7 Common Financial Mistakes Business Owners Make
by Lacie Martin
Whether you're a parent running a start-up or you've been building your business for a while, financial mistakes come with the journey. Optix Communications explains that it's important for you to understand these challenges and avoid any pitfalls to make your business a success.
Making Large and Unnecessary Purchases
When you're just starting, it's tempting to use financial backing to rent nice office space or get the latest, sleekest machines. Fancy perks and large office space are two of the most unnecessary expenses when you're just beginning. Start small and build your way to affording those purchases.
Not Securing Your Data
We live in a data-driven world, and if your business data is not protected, you're not protected. This is particularly true if you receive customer data, such as personal information and payment transactions. Ill-willed hackers live to breach your firewalls – if you have any – and to steal whatever information they can, whether it be in the form of malware, ransomware, or SEO spam. This puts your finances and your reputation on the line. The solution is to invest in cybersecurity services to deter cyberattacks and, if data is breached, to quickly recover and allow you to continue operations.

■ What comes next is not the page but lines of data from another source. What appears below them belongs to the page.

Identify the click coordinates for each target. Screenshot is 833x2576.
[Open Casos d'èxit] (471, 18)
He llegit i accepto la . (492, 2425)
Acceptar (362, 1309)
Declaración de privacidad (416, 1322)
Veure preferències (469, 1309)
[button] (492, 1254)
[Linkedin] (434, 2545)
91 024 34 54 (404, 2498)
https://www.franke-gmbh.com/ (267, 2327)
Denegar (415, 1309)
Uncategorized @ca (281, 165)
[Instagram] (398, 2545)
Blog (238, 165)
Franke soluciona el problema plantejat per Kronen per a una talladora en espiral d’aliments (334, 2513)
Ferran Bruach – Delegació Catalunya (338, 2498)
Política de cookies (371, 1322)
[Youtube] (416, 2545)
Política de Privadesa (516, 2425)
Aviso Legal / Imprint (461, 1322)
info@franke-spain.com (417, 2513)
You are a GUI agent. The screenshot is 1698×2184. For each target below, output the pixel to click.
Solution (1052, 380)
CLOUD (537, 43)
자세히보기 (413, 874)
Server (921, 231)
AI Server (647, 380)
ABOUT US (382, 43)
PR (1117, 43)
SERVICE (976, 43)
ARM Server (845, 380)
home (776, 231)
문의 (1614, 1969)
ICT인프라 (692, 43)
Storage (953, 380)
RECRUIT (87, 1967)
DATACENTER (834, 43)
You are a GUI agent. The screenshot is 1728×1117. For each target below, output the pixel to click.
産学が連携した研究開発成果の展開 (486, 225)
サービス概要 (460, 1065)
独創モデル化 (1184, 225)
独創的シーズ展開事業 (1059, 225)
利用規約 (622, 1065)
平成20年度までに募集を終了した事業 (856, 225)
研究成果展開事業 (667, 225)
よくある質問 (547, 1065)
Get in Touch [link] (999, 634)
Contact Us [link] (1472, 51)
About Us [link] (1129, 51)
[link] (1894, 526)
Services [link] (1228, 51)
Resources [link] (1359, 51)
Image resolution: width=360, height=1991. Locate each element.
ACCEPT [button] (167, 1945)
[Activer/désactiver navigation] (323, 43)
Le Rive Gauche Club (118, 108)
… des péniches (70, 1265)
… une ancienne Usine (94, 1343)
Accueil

Not Getting Business Insurance
Within a decade, The Hartford notes that there's a 40% chance your small business will file an insurance claim. Coupled with the fact that businesses are woefully underinsured, this is a recipe for serious penalties, fines, or worse, depending on state laws. Theft or loss can happen to anyone. This can devastate your business, especially if it relies on an invention that hasn't been patented yet.
Mixing Business Money With Personal
This is a common mistake that happens early because it's convenient and seems innocuous, especially if you're a sole proprietor working at home with kids. But it's a bad idea for many reasons, including how it negatively affects your personal credit, in addition to the increased possibility of incurring a tax audit. Venturize points out that separating business and personal finances helps you get a clearer picture of your business's health.
Not Having Emergency Cash
If there's one lesson a global pandemic has taught everyone, it's the need to be prepared. Because of COVID-19, the government rolled out several forms of financial assistance. However, if you need a loan during less intense times, remember that while banks offer lower interest rates, it's a challenge for small businesses to get approved. Work with an accountant to get your finances in order before applying.
Lack of a Thoughtful Budget
Although having a business plan is seen as standard procedure, it turns out that about half of small businesses don't have a written budget plan. Without a budget in writing, you can't properly analyze your finances or track erratic cash flow trends that can drain you. Having a formal budget gives you a chance to review your financial habits and see how they match up with expectations and goals at different phases of your growth.
Not Paying Yourself Enough
Denying yourself a salary until the day you can earn six figures a year is a romantic notion that entrepreneurs claim as a right of passage. However, the reality is that not paying yourself a salary compromises your personal finances. The average annual salary of a small business owner is nearly $65,000, which can definitely keep your life stable while you build your dream.
Organize Your Business Finances
It's easy to fall into the trap of disorganized financial habits. The best way to stay on track is to remember that lack of fiscal responsibility is a short-term solution that can attract unfortunate long-term consequences.